Lawsuits Filed Over Dish Network’s Commercial-Skipping Service
Three US broadcast networks have filed a lawsuit against a Dish Network over their DVR service that allows customers to skip commercials during playback of recorded shows, the Associated Press (AP) reported on Friday.
The lawsuit was filed Thursday and revolves around two features included on the second largest American satellite TV provider’s Dish Hopper DVR. Those features are called Prime Time Anytime and Auto Hop, and as previously reported here at RedOrbit, the former allows users to automatically record all prime time shows on the ABC, CBS, Fox, and NBC networks at the same time and the latter which allows them to automatically skip ad breaks during those programs with the push of a button.
According to CNNMoneyTech‘s David Goldman, CBS claimed that AutoHop would deprive them of “a vital means of payment for their works” and that advertisers would “not pay, or will pay less, to have their advertisements placed within and around” the company’s primetime television shows, which they say generates the highest ad revenue figures for the channel.
Likewise, NBC called it an “unlawful service,” while Fox accused Dish Network of taking advantage of its right to retransmit their programming in order to “advertise to the world that ‘Dish created commercial-free TV.’”
The lawsuit was filed Thursday in a Los Angeles federal court, AP’s Ryan Nakashima said.
Dish Network responded with a lawsuit of their own, filed in New York, seeking a ruling that establishes that the Auto Hop service “does not infringe any copyrights that could be claimed by the major networks, and that Dish, while providing the Auto Hop feature, remains in compliance with its agreements with the networks,” the company said in a press release, according to Brian Stelter of the New York Times.
They included ABC in their lawsuit, but the Disney-owned network has not yet filed any legal action against Dish Network and did not respond to Stelter’s request for comment on the matter.
“Dish simply does not have the authority to tamper with the ads from broadcast replays on a wholesale basis for its own economic and commercial advantage,” NBCUniversal said in a statement, according to the AP.
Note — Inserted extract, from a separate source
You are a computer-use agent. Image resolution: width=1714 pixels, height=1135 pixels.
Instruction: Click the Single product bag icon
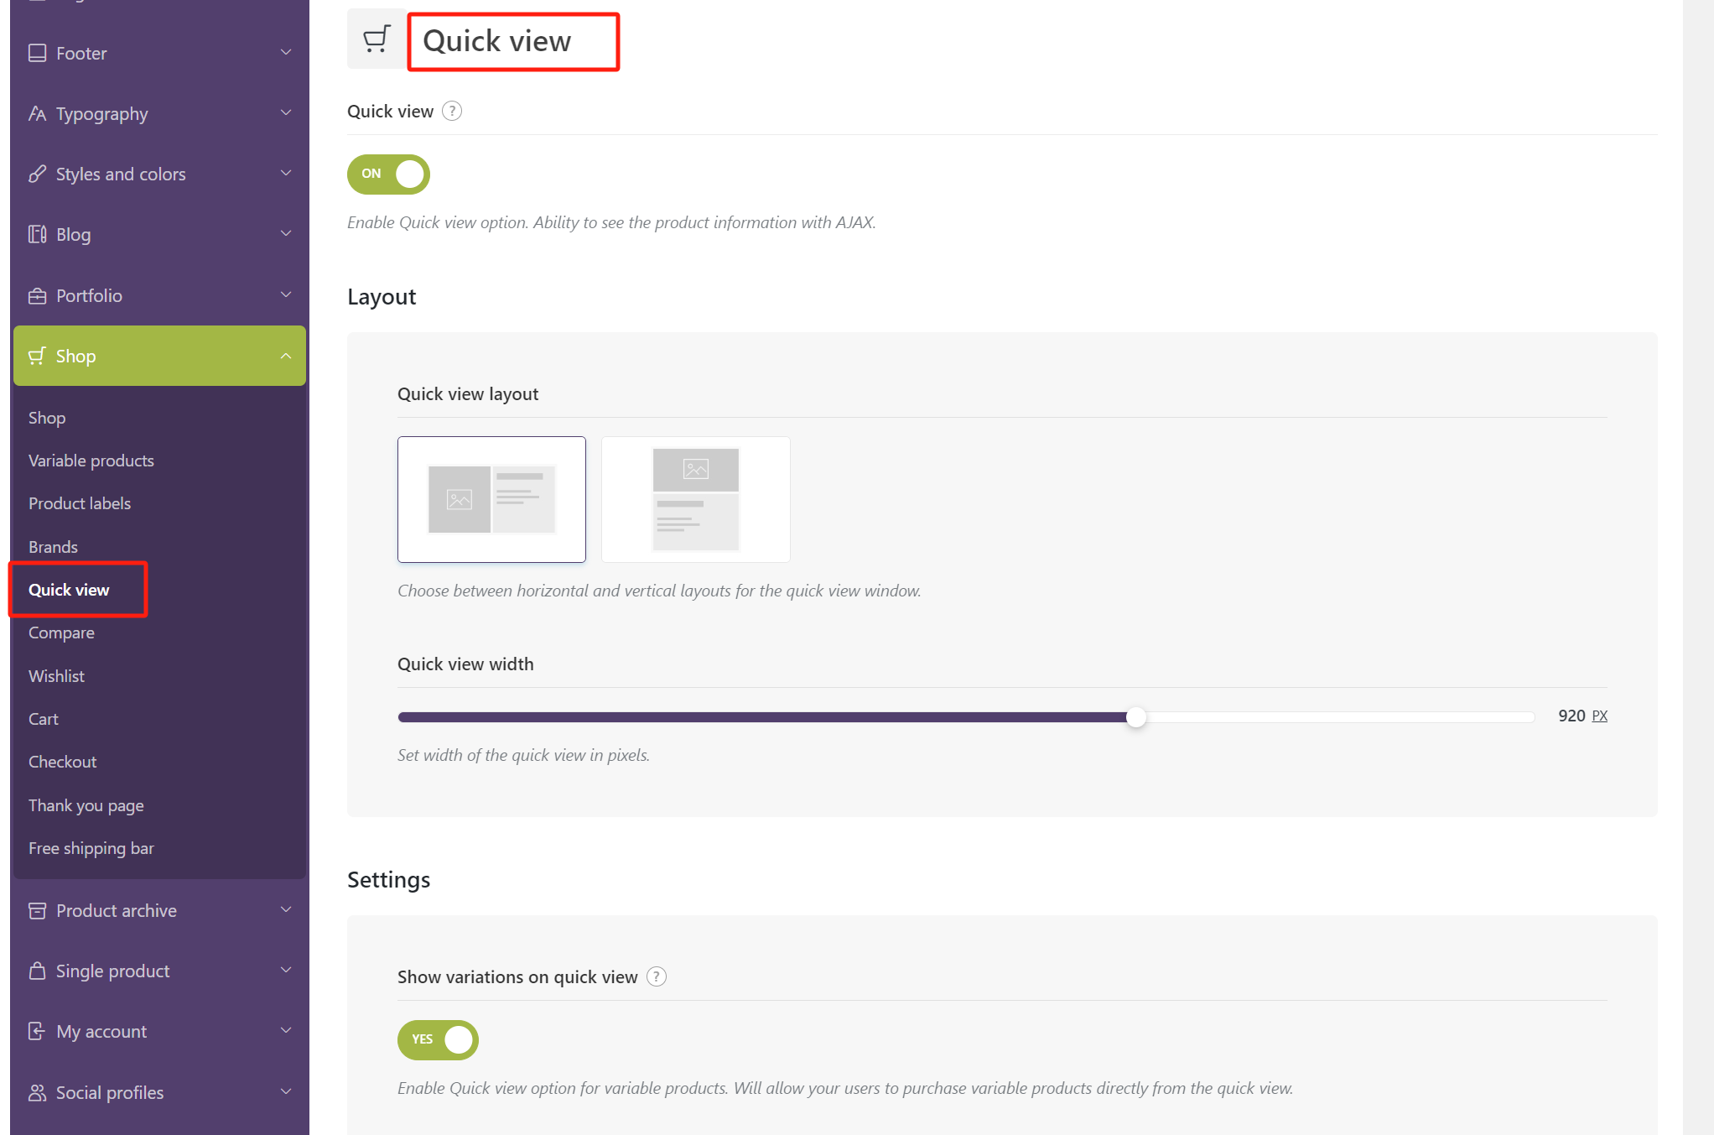37,971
“This service takes existing network content and modifies it in a manner that is unauthorized and illegal. We believe this is a clear violation of copyright law and we intend to stop it,” CBS added.
“Viewers have been skipping commercials since the advent of the remote control,” countered David Shull, Dish’s senior vice president of programming. “We are giving them a feature they want and that gives them more control.”
“Mr. Shull said that Dish had invited the networks to talk in detail about Auto Hop after it was announced in early May. But ‘in the background we heard rumors of lawsuits, so we felt we had to act here,’ he said,” according to Stelter.